January, with all it's dreariness, does bring with it a sense of new beginnings. It reminds us that we are getting a second chance at this whole life thing. As Christians, that is an encouraging reminder. God is in the business of second chances and giving us grace to try again. He doesn't leave us to ourselves, but instead provides us with a way forward through Christ.
I look forward to the new year not because I have it all together. I don't even come close. Instead, I look forward to the new year because I have seen God work in the previous year and I am anxious to see him work again. As we reflected on all that God did this year in our own family, we were filled with wonder and excitement about what he would continue to do. For us, it was hard to top this past year. We started the year anxiously awaiting the arrival of our twin boys and ended the year with two happy ten month olds. We started the year in a two bedroom apartment and ended in our first house. It definitely was a year to be remembered!

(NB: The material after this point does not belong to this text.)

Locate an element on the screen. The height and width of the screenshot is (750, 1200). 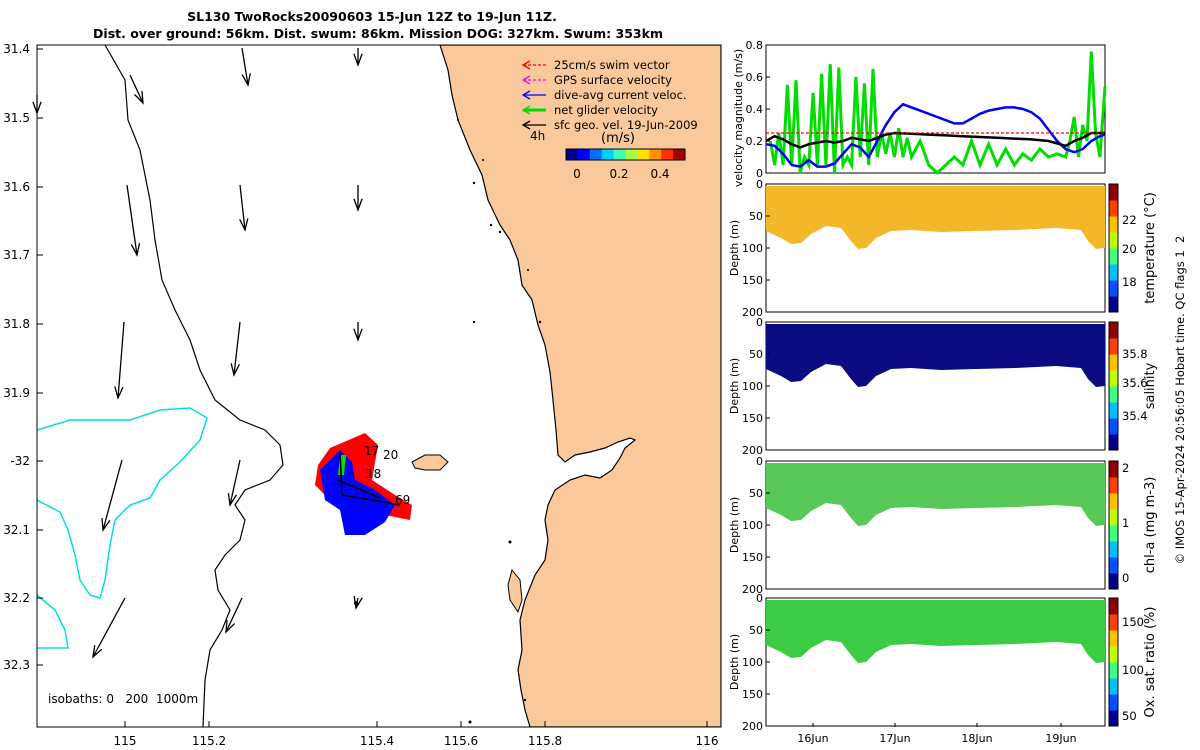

But as we prepare for 2014, we are reminded that not every new year started with such great memories of years gone by. Some of them started with much sadness and longing for God to act. Every year we have had together has been from his gracious hand. And we thank him for all of it. The sweetness of 2013 was only made sweeter by the bitterness of 2010, 2011, and half of 2012. We knew what it meant to be longing, and we knew what it meant to be filled.
For me, this is what the new year brings. Fresh hope. Hope that God will continue to complete the good work be began in my husband and me. Hope that by his grace I will be more like him next year than this year. Hope that my children will continue to grow and thrive. Hope that he will daily give me the grace to love them and raise them, as he so faithfully has done every day this past year.
As I look into 2014 I have no idea what the year will bring. But I do know this. God is the same yesterday, today, and tomorrow. In 2013 and 2014, too.